PAGE →
......

A rescue mission in the Mediterranean is a waiting game. Going to the aid of people risking the secretive and dangerous crossing to Europe requires planning and patience.

I spent eight days at sea with one such mission, launched in August by the charity Save the Children. It is one of eight or nine humanitarian groups operating in the Mediterranean as part of a voluntary migrant rescue effort that has grown since last summer. More than 3,000 people have drowned in the Mediterranean this year, according to humanitarian organisations.

About 300,000 people have made the perilous Mediterranean crossing this year to reach Europe. About half arrive in Italy, travelling from Africa and sometimes from the Middle East, trying to escape war, persecution and hunger, or simply in search of a better life.

Each morning the watch starts at 06:30, with aid workers scanning the horizon to catch sight of a migrant vessel. The aim is to help anyone in the water or in vessels in distress. I've come to know a lot about the sea, and the wind, and the absolute necessity of the right conditions for a rescue.

The dinghies full of migrants are launched from the Libyan coast at night, when the smugglers are less likely to be caught. But the winds have to be blowing from the south, to help the loaded vessels get out to sea - their engines alone aren't powerful enough.

Image source, Ash Jones

For a safe rescue to take place, the sea can't be too choppy, as it then becomes dangerous for the rescuers as well.

......

SET EXERCISE 1 → Transcribe the part of the Mediterranean rescue passage starting with "Each morning the" and going on through "aren't powerful enough.".
The passage on the Mediterranean rescue mission and the listing below it come from unrelated sources.

(Entries on target coordinates)
......

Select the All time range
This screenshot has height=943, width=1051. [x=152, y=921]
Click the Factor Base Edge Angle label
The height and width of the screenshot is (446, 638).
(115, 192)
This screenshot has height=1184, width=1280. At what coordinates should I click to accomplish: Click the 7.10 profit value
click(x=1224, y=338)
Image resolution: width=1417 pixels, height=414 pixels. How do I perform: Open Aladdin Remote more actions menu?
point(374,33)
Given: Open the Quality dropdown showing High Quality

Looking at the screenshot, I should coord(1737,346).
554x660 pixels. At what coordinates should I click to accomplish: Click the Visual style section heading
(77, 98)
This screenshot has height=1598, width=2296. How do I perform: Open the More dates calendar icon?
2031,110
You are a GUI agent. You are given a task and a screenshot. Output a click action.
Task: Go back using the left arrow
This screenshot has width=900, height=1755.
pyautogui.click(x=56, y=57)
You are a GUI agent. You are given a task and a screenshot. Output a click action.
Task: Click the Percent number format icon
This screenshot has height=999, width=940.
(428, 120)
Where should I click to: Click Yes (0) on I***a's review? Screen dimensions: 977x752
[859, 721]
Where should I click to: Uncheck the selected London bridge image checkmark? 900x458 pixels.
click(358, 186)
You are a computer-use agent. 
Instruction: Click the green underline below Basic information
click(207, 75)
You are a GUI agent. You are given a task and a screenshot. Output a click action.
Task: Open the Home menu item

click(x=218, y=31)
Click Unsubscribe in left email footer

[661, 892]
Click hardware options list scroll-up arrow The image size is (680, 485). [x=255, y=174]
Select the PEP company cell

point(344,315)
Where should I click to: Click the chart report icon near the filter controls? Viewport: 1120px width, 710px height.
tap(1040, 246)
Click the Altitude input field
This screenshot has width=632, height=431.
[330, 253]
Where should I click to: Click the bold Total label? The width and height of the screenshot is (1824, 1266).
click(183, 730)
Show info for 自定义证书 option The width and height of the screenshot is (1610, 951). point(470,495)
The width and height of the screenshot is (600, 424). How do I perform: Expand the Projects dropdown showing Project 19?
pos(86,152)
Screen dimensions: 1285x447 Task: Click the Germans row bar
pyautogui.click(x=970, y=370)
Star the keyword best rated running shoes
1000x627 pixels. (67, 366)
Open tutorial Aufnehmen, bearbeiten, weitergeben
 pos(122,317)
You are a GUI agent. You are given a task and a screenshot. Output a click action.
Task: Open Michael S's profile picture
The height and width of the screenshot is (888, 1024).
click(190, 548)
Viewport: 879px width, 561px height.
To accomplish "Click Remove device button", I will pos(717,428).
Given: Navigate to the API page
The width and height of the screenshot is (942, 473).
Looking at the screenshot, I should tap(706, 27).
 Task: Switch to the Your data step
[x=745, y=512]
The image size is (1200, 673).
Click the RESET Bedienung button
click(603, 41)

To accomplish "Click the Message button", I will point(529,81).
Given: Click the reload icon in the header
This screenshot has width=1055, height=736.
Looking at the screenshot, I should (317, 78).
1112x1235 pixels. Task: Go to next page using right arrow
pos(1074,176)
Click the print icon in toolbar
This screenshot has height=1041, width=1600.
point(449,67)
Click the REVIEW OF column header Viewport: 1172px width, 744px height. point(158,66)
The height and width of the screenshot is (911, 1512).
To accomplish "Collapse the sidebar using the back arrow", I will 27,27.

......

SET EXERCISE 2 → Express the lines of the listing as a JSON list of strings, one string per line and blank lines omitted, starting with the line with "This screenshot has height=1598, width=2296." and going on through the line with "pyautogui.click(x=970, y=370)", both included.

TASK RESULT 1 →
Each morning the watch starts at 06:30, with aid workers scanning the horizon to catch sight of a migrant vessel. The aim is to help anyone in the water or in vessels in distress. I've come to know a lot about the sea, and the wind, and the absolute necessity of the right conditions for a rescue.

The dinghies full of migrants are launched from the Libyan coast at night, when the smugglers are less likely to be caught. But the winds have to be blowing from the south, to help the loaded vessels get out to sea - their engines alone aren't powerful enough.

TASK RESULT 2 →
[
  "This screenshot has height=1598, width=2296. How do I perform: Open the More dates calendar icon?",
  "2031,110",
  "You are a GUI agent. You are given a task and a screenshot. Output a click action.",
  "Task: Go back using the left arrow",
  "This screenshot has width=900, height=1755.",
  "pyautogui.click(x=56, y=57)",
  "You are a GUI agent. You are given a task and a screenshot. Output a click action.",
  "Task: Click the Percent number format icon",
  "This screenshot has height=999, width=940.",
  "(428, 120)",
  "Where should I click to: Click Yes (0) on I***a's review? Screen dimensions: 977x752",
  "[859, 721]",
  "Where should I click to: Uncheck the selected London bridge image checkmark? 900x458 pixels.",
  "click(358, 186)",
  "You are a computer-use agent. ",
  "Instruction: Click the green underline below Basic information",
  "click(207, 75)",
  "You are a GUI agent. You are given a task and a screenshot. Output a click action.",
  "Task: Open the Home menu item",
  "click(x=218, y=31)",
  "Click Unsubscribe in left email footer",
  "[661, 892]",
  "Click hardware options list scroll-up arrow The image size is (680, 485). [x=255, y=174]",
  "Select the PEP company cell",
  "point(344,315)",
  "Where should I click to: Click the chart report icon near the filter controls? Viewport: 1120px width, 710px height.",
  "tap(1040, 246)",
  "Click the Altitude input field",
  "This screenshot has width=632, height=431.",
  "[330, 253]",
  "Where should I click to: Click the bold Total label? The width and height of the screenshot is (1824, 1266).",
  "click(183, 730)",
  "Show info for 自定义证书 option The width and height of the screenshot is (1610, 951). point(470,495)",
  "The width and height of the screenshot is (600, 424). How do I perform: Expand the Projects dropdown showing Project 19?",
  "pos(86,152)",
  "Screen dimensions: 1285x447 Task: Click the Germans row bar",
  "pyautogui.click(x=970, y=370)"
]